The projected impact on EU household gas prices is small, due to the large share of existing taxes and other charges in end-user gas prices. The estimated average price increase for residential gas in the EU would be just 1% at 25 €/tCO2eq, and 5% at 100 €/tCO2eq (and less if producers reduced their emissions in response to the methane price).

Power of leverage

Europe’s share of exports from key supplier countries offers tremendous influence. Around 70% of gas exports from Russia and Algeria goes to the EU, as do close to 90% of Norwegian gas exports. What’s more, most EU gas imports come by pipeline, making it difficult for producers to ship their gas to other markets that don’t have methane emission restrictions.

Next, consider the additional leverage if the EU was to enlist other countries in a natural gas buyers’ club to harmonize international emissions performance standards, leveling the playing field for responsible suppliers and accelerating methane reductions by gas suppliers worldwide.

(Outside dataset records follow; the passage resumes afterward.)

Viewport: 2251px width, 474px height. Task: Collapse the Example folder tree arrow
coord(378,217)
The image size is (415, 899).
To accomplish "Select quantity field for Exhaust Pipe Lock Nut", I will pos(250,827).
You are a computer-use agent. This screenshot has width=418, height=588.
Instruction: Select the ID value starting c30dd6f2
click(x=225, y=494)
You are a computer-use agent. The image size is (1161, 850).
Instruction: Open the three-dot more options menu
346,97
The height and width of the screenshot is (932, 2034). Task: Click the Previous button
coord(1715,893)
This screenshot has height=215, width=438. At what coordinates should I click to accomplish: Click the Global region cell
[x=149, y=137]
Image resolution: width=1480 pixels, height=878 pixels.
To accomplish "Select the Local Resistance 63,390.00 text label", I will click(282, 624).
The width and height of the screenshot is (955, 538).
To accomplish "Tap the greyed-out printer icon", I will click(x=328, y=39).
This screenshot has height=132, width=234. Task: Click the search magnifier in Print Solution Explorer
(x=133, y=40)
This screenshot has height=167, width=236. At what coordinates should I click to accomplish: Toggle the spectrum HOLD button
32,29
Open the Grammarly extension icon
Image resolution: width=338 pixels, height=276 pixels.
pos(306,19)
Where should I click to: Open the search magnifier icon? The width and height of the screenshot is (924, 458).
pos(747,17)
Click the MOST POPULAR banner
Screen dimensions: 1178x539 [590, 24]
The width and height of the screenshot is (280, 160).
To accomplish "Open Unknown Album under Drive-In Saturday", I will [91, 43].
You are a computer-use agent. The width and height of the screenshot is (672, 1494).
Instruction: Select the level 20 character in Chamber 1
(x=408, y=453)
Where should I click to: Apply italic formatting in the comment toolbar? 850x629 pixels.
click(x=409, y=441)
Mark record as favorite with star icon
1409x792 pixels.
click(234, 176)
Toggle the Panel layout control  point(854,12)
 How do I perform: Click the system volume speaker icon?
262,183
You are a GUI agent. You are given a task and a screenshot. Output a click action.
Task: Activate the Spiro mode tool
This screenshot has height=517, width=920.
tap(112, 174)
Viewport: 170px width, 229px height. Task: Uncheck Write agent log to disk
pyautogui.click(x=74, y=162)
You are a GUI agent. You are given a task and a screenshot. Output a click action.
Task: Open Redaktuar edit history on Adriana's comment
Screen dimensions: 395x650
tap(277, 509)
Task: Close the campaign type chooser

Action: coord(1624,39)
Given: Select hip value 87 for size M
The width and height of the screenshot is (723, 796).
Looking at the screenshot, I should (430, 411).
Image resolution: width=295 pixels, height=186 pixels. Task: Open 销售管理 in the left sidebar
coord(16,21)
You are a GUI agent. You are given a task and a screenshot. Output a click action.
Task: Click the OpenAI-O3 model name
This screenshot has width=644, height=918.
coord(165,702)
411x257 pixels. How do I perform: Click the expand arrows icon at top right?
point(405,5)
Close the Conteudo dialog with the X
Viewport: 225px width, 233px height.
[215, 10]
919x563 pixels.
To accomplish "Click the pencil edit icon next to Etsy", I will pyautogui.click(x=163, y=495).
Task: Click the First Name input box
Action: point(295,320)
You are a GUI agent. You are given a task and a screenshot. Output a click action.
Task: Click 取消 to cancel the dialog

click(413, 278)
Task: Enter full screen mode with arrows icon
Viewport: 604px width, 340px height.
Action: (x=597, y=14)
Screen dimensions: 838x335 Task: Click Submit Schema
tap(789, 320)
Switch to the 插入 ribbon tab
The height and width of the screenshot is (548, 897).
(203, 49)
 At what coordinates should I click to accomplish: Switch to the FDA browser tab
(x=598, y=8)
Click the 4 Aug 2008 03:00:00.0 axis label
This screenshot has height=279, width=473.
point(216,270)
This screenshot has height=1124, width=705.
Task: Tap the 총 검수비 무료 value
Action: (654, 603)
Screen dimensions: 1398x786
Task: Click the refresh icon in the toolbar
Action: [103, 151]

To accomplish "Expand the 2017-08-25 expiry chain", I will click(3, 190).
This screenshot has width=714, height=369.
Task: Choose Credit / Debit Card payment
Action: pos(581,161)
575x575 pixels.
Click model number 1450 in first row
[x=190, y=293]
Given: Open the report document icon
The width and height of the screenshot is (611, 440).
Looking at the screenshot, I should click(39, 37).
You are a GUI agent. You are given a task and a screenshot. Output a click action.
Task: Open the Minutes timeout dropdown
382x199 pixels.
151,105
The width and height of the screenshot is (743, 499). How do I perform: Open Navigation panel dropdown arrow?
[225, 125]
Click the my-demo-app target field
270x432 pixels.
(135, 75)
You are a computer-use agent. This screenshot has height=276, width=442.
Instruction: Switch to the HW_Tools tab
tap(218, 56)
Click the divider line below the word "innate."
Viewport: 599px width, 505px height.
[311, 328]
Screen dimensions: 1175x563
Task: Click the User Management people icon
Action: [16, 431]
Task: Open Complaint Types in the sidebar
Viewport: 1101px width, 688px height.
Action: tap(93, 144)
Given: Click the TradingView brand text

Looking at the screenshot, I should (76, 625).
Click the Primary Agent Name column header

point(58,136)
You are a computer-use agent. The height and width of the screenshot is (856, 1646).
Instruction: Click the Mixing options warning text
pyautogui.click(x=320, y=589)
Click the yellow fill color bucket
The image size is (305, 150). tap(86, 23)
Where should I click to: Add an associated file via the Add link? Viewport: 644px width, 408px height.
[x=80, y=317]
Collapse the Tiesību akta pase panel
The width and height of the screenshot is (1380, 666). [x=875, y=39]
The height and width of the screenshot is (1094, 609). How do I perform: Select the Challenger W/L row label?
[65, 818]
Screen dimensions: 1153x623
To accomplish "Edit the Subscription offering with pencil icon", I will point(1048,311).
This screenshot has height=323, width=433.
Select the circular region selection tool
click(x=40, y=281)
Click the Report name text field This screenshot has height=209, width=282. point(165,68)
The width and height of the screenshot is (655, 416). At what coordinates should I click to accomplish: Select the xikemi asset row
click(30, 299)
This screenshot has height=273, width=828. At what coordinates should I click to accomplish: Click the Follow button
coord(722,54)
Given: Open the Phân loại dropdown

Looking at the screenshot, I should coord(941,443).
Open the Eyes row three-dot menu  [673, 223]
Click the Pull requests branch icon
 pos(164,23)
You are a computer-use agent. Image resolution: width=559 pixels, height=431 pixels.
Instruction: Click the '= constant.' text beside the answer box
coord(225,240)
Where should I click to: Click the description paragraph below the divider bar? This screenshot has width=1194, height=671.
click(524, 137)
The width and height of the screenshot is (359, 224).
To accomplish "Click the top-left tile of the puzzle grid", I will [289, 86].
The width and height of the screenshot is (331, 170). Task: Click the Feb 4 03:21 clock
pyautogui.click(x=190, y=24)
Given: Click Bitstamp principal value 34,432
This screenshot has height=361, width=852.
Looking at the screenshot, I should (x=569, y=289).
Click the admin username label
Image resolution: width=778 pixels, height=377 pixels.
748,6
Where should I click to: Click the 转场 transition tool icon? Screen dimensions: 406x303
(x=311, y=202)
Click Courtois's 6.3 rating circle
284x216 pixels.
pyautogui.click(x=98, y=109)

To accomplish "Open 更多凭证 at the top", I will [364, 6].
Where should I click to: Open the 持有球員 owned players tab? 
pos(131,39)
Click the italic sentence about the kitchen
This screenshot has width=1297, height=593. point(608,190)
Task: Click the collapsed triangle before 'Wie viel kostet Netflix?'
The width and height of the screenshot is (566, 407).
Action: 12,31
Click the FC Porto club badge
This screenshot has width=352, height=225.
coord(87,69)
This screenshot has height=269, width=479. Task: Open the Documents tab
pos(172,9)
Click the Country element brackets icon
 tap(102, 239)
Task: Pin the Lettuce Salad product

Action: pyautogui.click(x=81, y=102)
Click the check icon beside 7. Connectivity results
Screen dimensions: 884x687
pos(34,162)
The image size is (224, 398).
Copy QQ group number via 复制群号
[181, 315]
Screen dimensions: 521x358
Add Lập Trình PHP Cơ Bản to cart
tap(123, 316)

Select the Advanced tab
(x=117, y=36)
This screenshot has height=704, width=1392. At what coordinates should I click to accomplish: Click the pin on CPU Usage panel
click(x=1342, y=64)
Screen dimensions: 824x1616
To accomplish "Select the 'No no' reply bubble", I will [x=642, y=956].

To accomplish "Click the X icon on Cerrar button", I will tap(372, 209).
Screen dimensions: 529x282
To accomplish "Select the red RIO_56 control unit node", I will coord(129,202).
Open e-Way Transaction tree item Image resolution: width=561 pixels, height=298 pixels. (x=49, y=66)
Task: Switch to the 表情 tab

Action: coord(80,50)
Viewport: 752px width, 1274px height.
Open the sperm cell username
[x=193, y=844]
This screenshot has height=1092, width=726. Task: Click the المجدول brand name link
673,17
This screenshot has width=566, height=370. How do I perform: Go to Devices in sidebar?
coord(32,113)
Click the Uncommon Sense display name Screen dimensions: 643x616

(Norway, for example, already has incentives in place to limit methane emissions from its offshore petroleum facilities, offering an example for other oil and gas producing regions looking to remain competitive in the face of increasing climate ambitions.)

As the world races to limit global warming to well below 2 degrees Celsius, cutting oil and gas methane emissions is an invaluable opportunity to slow the rate of warming now, even as we continue to decarbonize world energy systems as fast as possible.